Nous avons achevé le récit préliminaire qui forme le préambule de l’ensemble de notre ouvrage. On a pu voir ainsi quand, comment et pourquoi les Romains, une fois maîtres de l’Italie, avaient commencé à étendre le champ de leurs entreprises en dehors de la péninsule et s’étaient enhardis jusqu'à disputé la maîtrise des mers aux Carthaginois. Nous avons montré aussi quelle était la situation en Grèce, en Macédoine et aussi à Carthage. Puisque nous voici arrivés, conformément à ce que nous avons annoncé au début, au moment où la guerre des Alliés va commencer en Grèce, où les Romains vont se trouver engagés dans la guerre d’Hannibal et les rois d’Asie dans la guerre pour la possession de la Koïlé-Syrie, il importe de clore ce livre sur les événements qu’on vient de voir et sur les morts des souverains qui avaient jusque-là dirigé les affaires.

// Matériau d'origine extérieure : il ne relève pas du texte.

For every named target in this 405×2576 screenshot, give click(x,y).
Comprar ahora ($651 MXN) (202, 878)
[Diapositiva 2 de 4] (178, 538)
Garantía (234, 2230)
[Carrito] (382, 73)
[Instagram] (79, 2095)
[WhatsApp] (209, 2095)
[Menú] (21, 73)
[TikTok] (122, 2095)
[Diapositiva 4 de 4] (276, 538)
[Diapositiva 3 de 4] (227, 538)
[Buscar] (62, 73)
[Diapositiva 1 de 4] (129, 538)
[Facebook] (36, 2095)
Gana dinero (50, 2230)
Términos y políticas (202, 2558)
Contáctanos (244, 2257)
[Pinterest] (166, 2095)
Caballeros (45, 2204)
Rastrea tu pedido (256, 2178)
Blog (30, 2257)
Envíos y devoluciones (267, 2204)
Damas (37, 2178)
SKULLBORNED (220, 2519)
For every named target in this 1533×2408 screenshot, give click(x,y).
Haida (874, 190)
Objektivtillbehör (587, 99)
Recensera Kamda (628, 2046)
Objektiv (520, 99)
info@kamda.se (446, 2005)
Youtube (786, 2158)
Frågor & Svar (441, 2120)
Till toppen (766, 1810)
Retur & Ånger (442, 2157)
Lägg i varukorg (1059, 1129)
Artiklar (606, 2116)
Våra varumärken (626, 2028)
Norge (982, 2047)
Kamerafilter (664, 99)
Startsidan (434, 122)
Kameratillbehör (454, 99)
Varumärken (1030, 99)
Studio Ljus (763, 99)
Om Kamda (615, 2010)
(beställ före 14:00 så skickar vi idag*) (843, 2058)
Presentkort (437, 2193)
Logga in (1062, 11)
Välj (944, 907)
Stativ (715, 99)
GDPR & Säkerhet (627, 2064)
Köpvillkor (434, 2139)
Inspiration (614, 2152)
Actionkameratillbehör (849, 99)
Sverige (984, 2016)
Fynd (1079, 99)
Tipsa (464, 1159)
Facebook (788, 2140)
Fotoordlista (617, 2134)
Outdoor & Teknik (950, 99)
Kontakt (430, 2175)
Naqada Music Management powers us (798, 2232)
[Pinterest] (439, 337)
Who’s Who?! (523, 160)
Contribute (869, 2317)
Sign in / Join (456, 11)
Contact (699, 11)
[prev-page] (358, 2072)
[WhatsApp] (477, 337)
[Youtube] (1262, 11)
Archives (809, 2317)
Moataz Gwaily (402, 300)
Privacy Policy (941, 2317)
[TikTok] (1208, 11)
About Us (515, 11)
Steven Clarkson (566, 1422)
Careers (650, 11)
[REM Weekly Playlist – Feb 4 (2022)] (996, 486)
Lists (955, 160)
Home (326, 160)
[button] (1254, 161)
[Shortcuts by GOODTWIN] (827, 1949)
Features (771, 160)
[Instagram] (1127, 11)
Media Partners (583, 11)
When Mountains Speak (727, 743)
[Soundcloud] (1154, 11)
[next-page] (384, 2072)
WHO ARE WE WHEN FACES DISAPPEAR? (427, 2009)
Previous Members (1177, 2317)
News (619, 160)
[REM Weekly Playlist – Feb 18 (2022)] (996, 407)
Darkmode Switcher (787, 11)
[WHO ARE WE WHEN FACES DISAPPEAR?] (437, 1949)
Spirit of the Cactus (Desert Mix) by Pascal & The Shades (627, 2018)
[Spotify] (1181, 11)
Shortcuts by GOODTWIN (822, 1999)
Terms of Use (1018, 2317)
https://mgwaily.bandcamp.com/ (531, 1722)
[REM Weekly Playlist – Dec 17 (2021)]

Notre vision de l'évolution historique du monde méditerranéen est en grande partie fondée par cet ouvrage, véritable thèse construite par un homme politique achéen dont la vie a basculé au moment de Pydna (168 avant J.-C.). Polybe fit partie des dirigeants achéens qui furent déportés en Italie, parce que partisans d'une politique de neutralité lors du troisième conflit qui opposa Rome à la Macédoine. Il passa 17 ans comme détenu officiel à Rome même, ayant pu bénéficier d'un traitement de faveur grâce aux relations nouées avec la gens des Scipion et en particulier Scipion Émilien, fils de Paul Émile. Ce ne fut qu'en 250 que Scipion persuada le Sénat d'abroger l'ordre de déportation. Polybe ne rentra pas cependant immédiatement en Grèce et suivit le second Africain lors de sa campagne en Afrique. Ce long séjour lui permit de mieux comprendre les raisons qui portèrent au succès de Rome qui, en moins de 53 ans, put étendre sa domination à presque toute la terre habitée. Pour Polybe, un des traits essentiels de cette période est le passage d'une histoire « compartimentée », sans liens entre les deux bassins de la Méditerranée, à une histoire universelle où Méditerranée occidentale et Méditerranée orientale se trouvèrent liées par un même destin : « l'histoire du monde s'est mise à former comme un tout organique. Le but de son œuvre est alors d'expliquer à un public grec non seulement le déroulement de cette conquête (histoire pragmatique), mais les raisons de ce succès (histoire apodictique). Il décida dans un second temps de prolonger son récit jusqu'en 146 : « il importe en effet de faire suivre le récit initial d'un exposé portant sur la politique suivie par le vainqueur afin de pouvoir juger comment Rome s'efforça d'imposer sa loi et comment cette domination fut supportée ».
Pour lancer un peu la discussion il serait intéressant de se pencher sur la méthode propre à Polybe. Ainsi que sur l’analyse qu’il propose de l’état des lieux de l’Oikouménè, et de l’essor de Rome.